Брэкман закатил глаза.
– О боже, – ты что, серьезно? – сказал он. – Да это же самый что ни на есть шут гороховый, посмешище всего взвода!
– Шутишь? – сказал второй сержант.
– Шучу – черта с два! – сказал Брэкман. – Ты только посмотри на него – битых десять минут стоит под душем, а к мылу и не притронулся! Дядек! Проснись, Дядек!
Дядек вздрогнул, пробудился от дремоты под тепловатым дождем. Он вопросительно, с беззащитной готовностью повиноваться, взглянул на Брэкмана.
– Да намылься ты, Дядек! – сказал Брэкман. – Намылься хоть разок, ради Христа!
И вот в каре на железном плацу Дядек стоял навытяжку, как и все прочие.
В центре каре стоял каменный столб с прикрепленными к нему железными кольцами. Сквозь кольца были пропущены лязгающие цепи, которыми был туго прикручен к столбу рыжеголовый солдат. Он был чистоплотным солдатом, но аккуратным его не назовешь все его награды и знаки различия были сорваны, и не было на нем ни ремня, ни галстука, ни белоснежных гетр.
Все остальные, и Дядек в том числе, были при полном параде. На всех остальных было любо посмотреть.
С человеком у столба должно было случиться что-то страшное – что-то такое, чего человек стремился избежать любой ценой, что-то, от чего и уклониться было нельзя – цепи не пускали.
А всем остальным солдатам предстояло быть зрителями.
Этому событию придавалось большое значение.
Даже солдат у столба стоял навытяжку – как подобает бравому солдату, применительно к обстановке, как его учили.
И опять – без какого бы то ни было видимого или слышимого сигнала все десять тысяч человек, как один, приняли строевую стойку «вольно».

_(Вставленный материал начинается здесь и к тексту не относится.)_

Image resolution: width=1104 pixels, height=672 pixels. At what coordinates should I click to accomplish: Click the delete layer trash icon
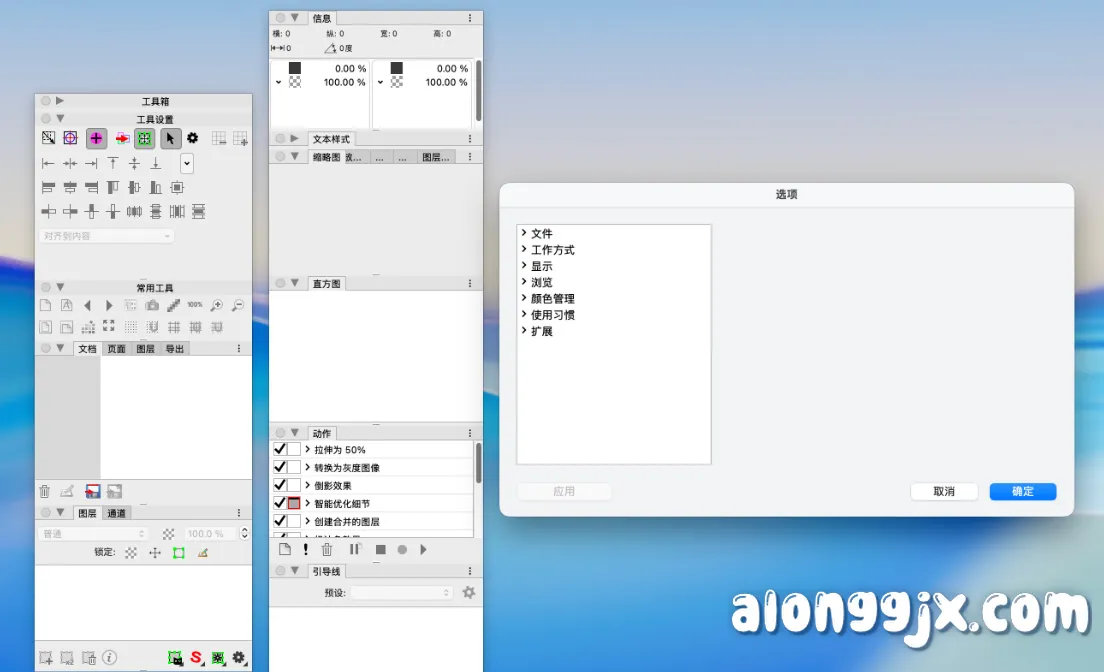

И человек у столба – тоже.
Затем солдаты встали еще более непринужденно по команде «вольно». По этой команде полагалось стоять свободно, но не выходить из строя и не разговаривать в строю. Теперь солдатам было дозволено о чем-то подумать, оглядеться, обменяться взглядами с кем-то, если было с кем, или было о чем сказать.
Человек у столба натянул цепи и вытянул шею, прикидывая на глаз высоту столба, к которому он был прикручен цепями. Можно было подумать, что он старается точно угадать высоту столба и состав породы, из которой он сделан, в надежде, что отыщет какой-нибудь научный способ сбежать отсюда.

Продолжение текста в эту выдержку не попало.